Falstaff au Théâtre des Champs-Élysées.  Comedia lirica en trois actes (1893) de Giuseppe Verdi (1813-1901), sur un livret de Arrigo Boito d’après The Merry Wives of Windsor et Henry IV de William Shakespeare.  Orchestre national de France, Chœur du Théâtre des Champs-Élysées, dir. Daniele Gatti.  Mario Martone (mise en scène). Anthony Michaels-Moore (Falstaff), Jean-François Lapointe (Ford), Paolo Fanale (Fenton), Raul Giménez (Cajus), Anna Caterina Antonacci (Alice Ford), Chen Reiss (Nanetta), Marie-Nicole Lemieux (Mrs Quickly), Caitlin Hulcup (Meg Page).

 Les opéras se suivent et ne se ressemblent pas au Théâtre des Champs-Élysées, mais la joie persiste.  Après la joyeuse Cenerentola de Rossini tout dernièrement, voici à présent, pour quatre représentations exceptionnelles, le retour du jubilatoire Falstaff, donné, en ces lieux, en 2008, dans la même production avec toutefois une distribution sensiblement différente, à commencer par le rôle-titre, tenu aujourd’hui par Anthony Michaels-Moore, remplaçant avec bonheur Alessandro Corbelli.  Dernier opéra de Verdi, composé à quatre-vingts ans, sur un livret comique, créé le 9 février 1893 à La Scala de Milan, qui sonne comme un clin d’œil du vieux Maestro, mais aussi comme une interrogation sur le sens de la vie et le temps qui passe.

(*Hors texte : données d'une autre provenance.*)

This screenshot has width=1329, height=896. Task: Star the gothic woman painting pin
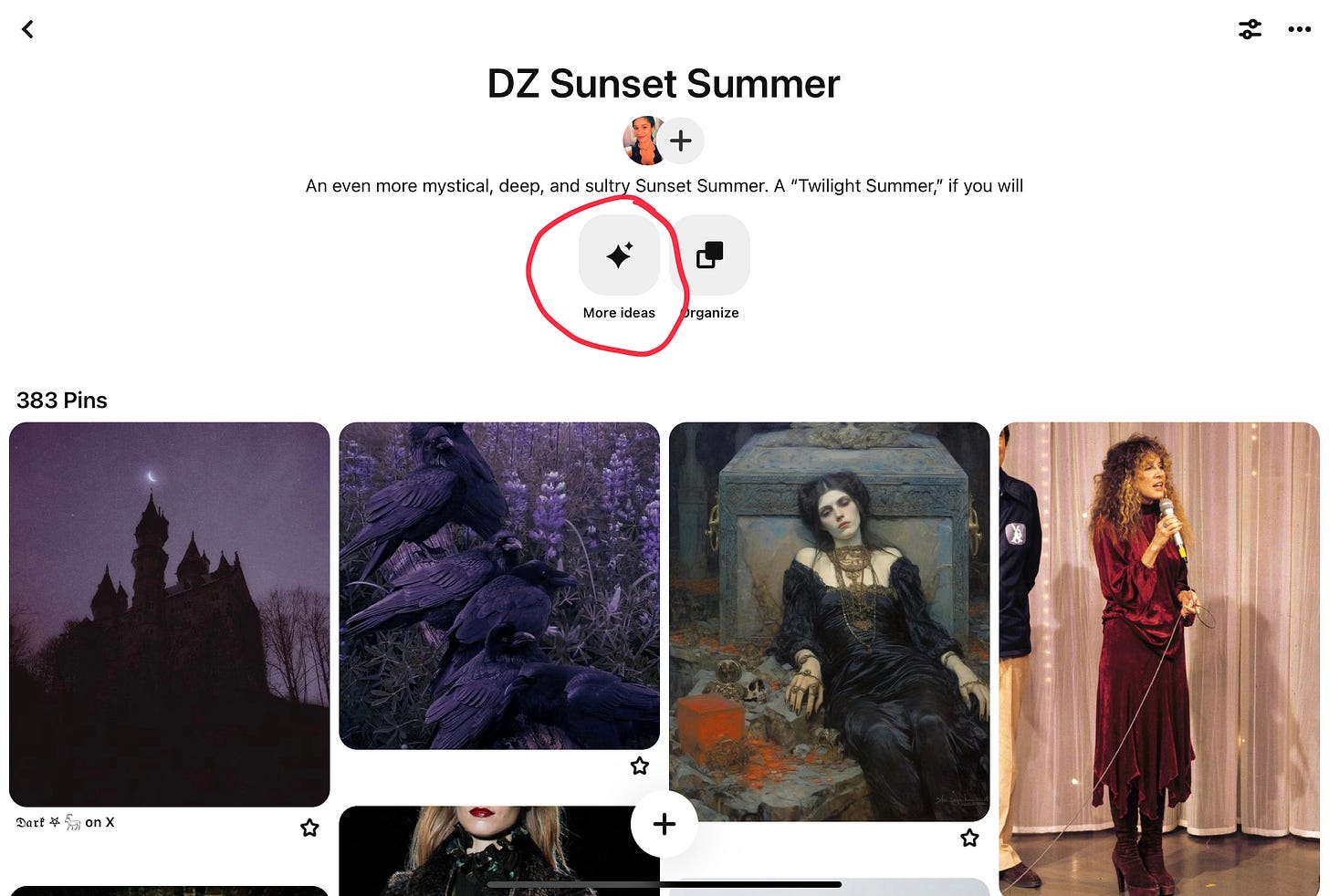pos(969,838)
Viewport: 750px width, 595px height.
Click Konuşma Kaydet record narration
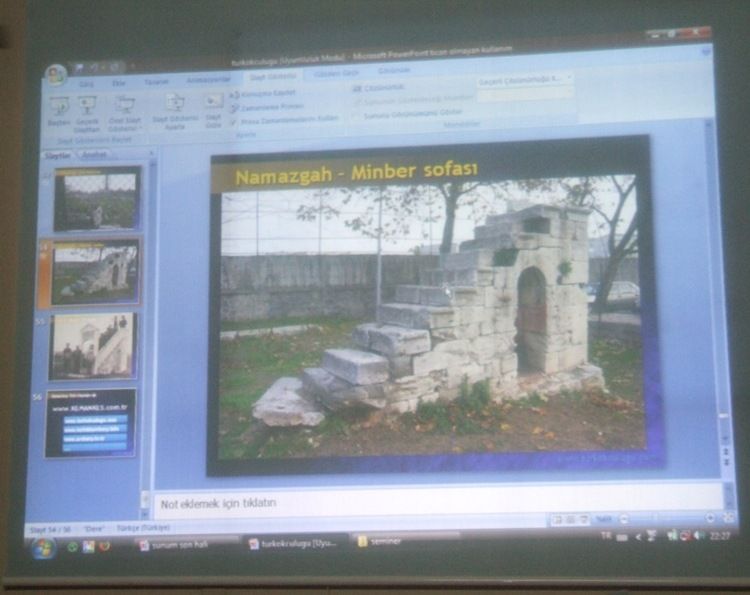pos(264,93)
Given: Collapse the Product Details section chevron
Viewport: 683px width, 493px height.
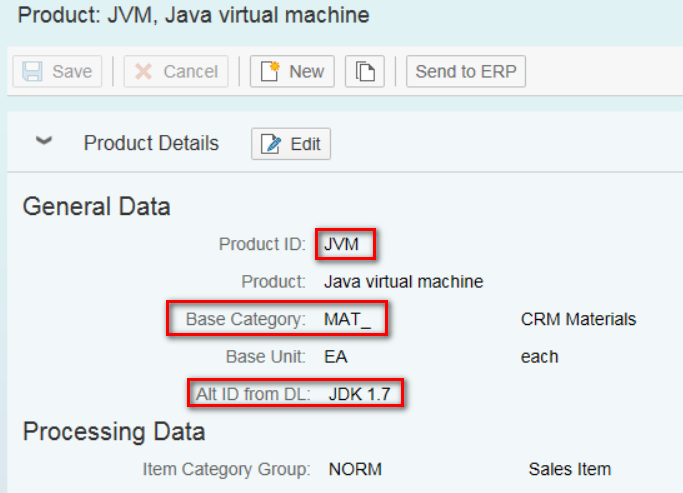Looking at the screenshot, I should 44,141.
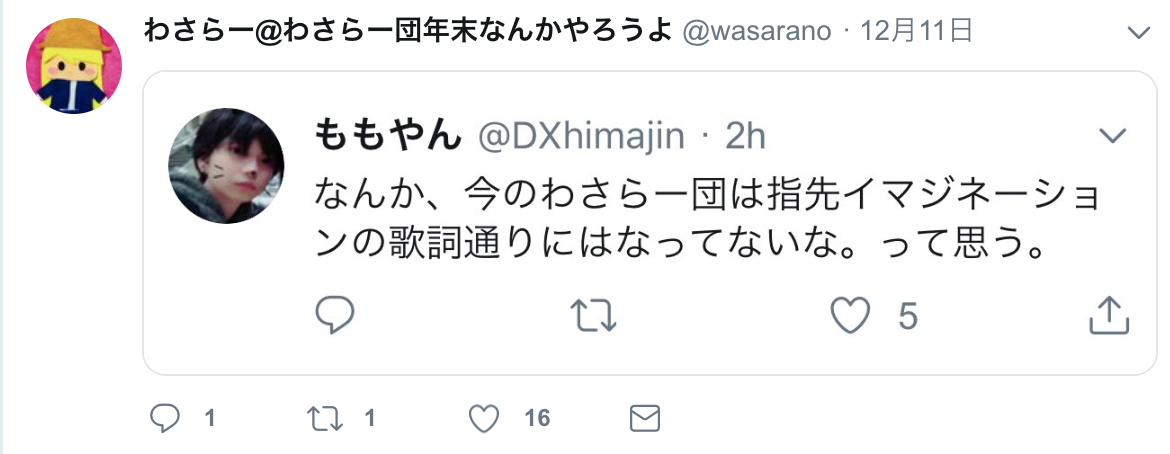
Task: Visit the @DXhimajin handle link
Action: (x=581, y=137)
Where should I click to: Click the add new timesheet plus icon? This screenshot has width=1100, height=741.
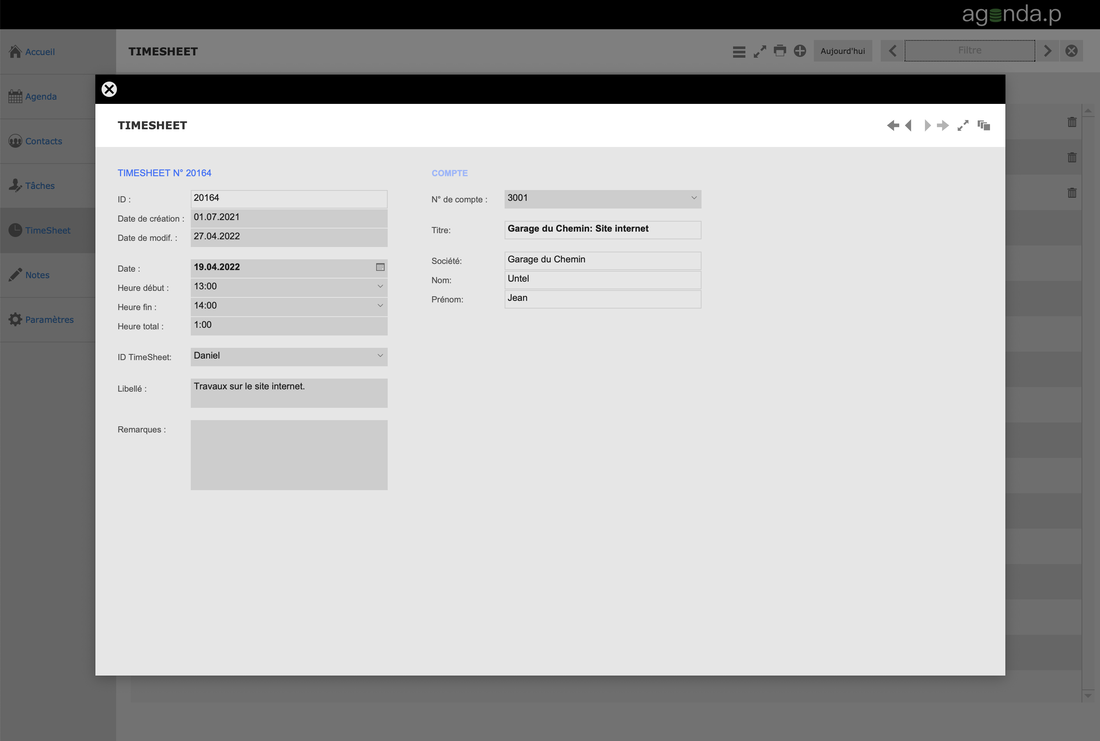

 Cette reprise, comme la production initiale de 2008, est une indiscutable réussite musicale et théâtrale avec une remarquable homogénéité dans la qualité des voix, qui n’a d’égal que la qualité du jeu des acteurs : Anthony Michaels-Moore campe un Falstaff drôle et plein d’une tendresse qui le fait échapper à la caricature, Anna-Caterina Antonacci est une Alice pétillante, Marie-Nicole Lemieux irrésistible de drôlerie, Jean-François Lapointe élégant, Chen Reiss admirable dans la reine des fées avec sa voix limpide et éthérée, et dans son duo avec Paolo Fanale, au très beau timbre bien qu’un peu limité en puissance.  La mise en scène de Mario Martone, qui transpose l’action au XIXe siècle, ce qui lui confère un surplus de modernité, fonctionne parfaitement en maintenant le rythme de l’intrigue où l’action progresse à grandes enjambées avec un jeu d’acteur précis et foisonnant dans une scénographie assez réussie esthétiquement.  En revanche, la direction musicale de Daniele Gatti, fut plus contestable, semblant plate et sans allant, alors qu’on l’aurait souhaitée pétillante et enjouée.